Verdachte zal van het meer of anders ten laste gelegde worden vrijgesproken, aangezien de rechtbank dat niet bewezen acht.
Voor zover in de tenlastelegging taal- en/of schrijffouten voorkomen, zijn deze in de bewezenverklaring verbeterd. Verdachte is daardoor niet geschaad in de verdediging.

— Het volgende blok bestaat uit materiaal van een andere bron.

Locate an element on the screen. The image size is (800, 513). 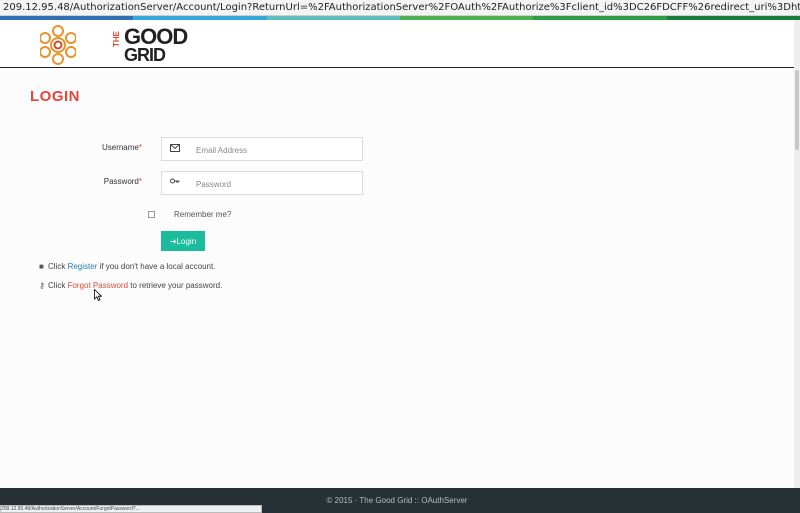
password-label: Password* is located at coordinates (122, 182).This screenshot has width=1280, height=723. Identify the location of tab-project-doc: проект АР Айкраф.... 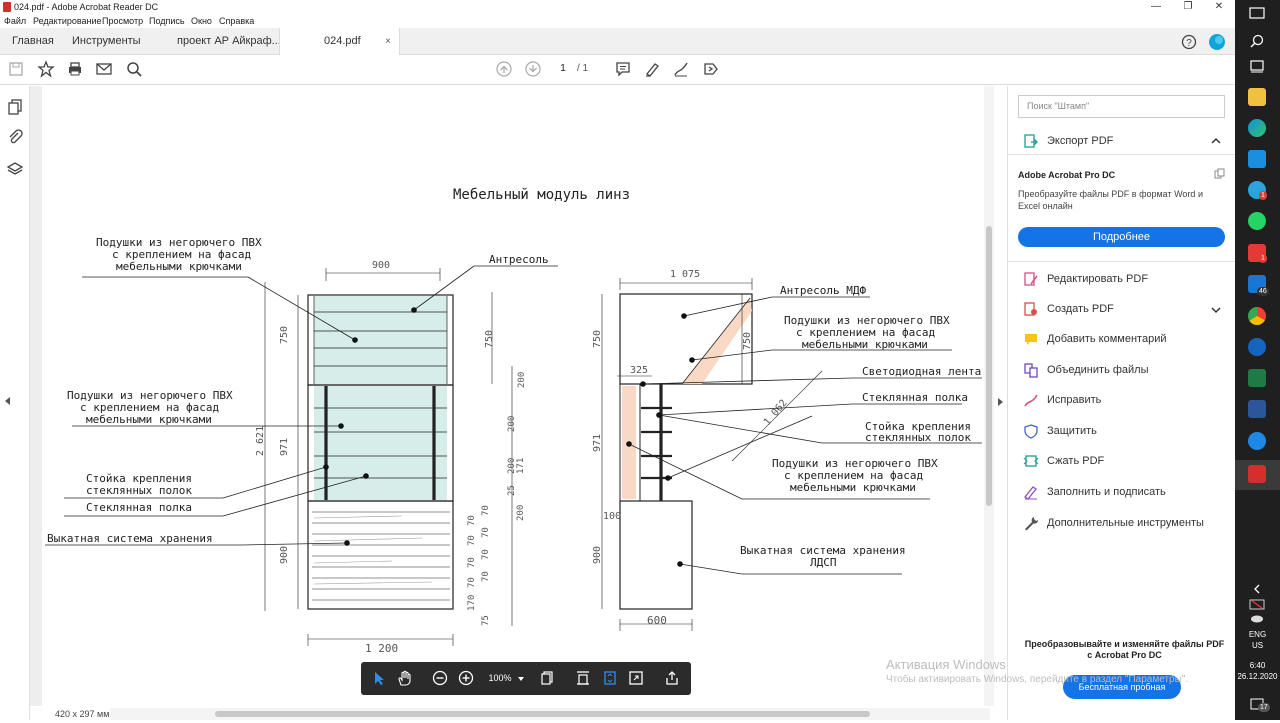
(229, 42).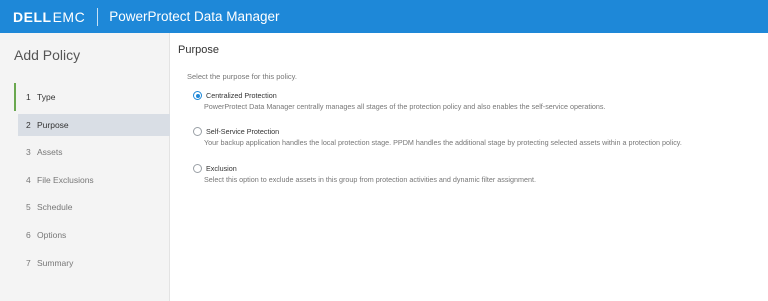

Strafbaarheid van het bewezen verklaarde

Het bewezen verklaarde levert op:
Ten aanzien van feit 1 meer subsidiair:
de eendaadse samenloop van
medeplichtigheid aan diefstal, vergezeld van bedreiging met geweld tegen personen, gepleegd met het oogmerk om die diefstal gemakkelijk te maken, terwijl het feit wordt gepleegd gedurende de voor de nachtrust bestemde tijd in een woning en terwijl het feit wordt gepleegd door twee of meer verenigde personen
en
medeplichtigheid aan afpersing, terwijl het feit wordt gepleegd gedurende de voor de nachtrust bestemde tijd in een woning en terwijl het feit wordt gepleegd door twee of meer verenigde personen.
Ten aanzien van feit 2 en feit 3:
ten aanzien van de bankpassen en geldbedragen een voortgezette handeling van
medeplegen van witwassen, meermalen gepleegd.
en
diefstal door twee of meer verenigde personen, waarbij de schuldige het weg te nemen goed onder zijn bereik heeft gebracht door middel van valse sleutels, meermalen gepleegd.
Ten aanzien van feit 2 voorts:
medeplegen van witwassen, meermalen gepleegd.
Feit 4:
medeplegen van poging tot witwassen.
Deze feiten zijn strafbaar nu geen omstandigheden aannemelijk zijn geworden die de strafbaarheid uitsluiten.
De rechtbank is van oordeel dat ten aanzien van de cumulatief bewezen verklaarde feiten (diefstal/afpersing) onder feit 1 sprake is van eendaadse samenloop als bedoeld in artikel 55, eerste lid, van het Wetboek van Strafrecht. De bewezen verklaarde gedragingen leveren in die mate een samenhangend, zich op dezelfde tijd en plaats afspelend feitencomplex op dat de verdachte daarvan in wezen één verwijt wordt gemaakt, terwijl de strekking van de desbetreffende strafbepalingen niet uiteenloopt.
Met betrekking tot de bewezenverklaring van feit 2 en feit 3 is de rechtbank van oordeel dat ten aanzien van de witgewassen bankpassen en de van diefstal afkomstige geldbedragen sprake is van een voortgezette handeling in de zin van artikel 56 van het Wetboek van Strafrecht. De bewezen verklaarde gedragingen betreffen twee opeenvolgende handelingen.
Voor het overige zal de rechtbank toepassing geven aan de regeling van de meerdaadse samenloop in artikel 57 van het Wetboek van Strafrecht.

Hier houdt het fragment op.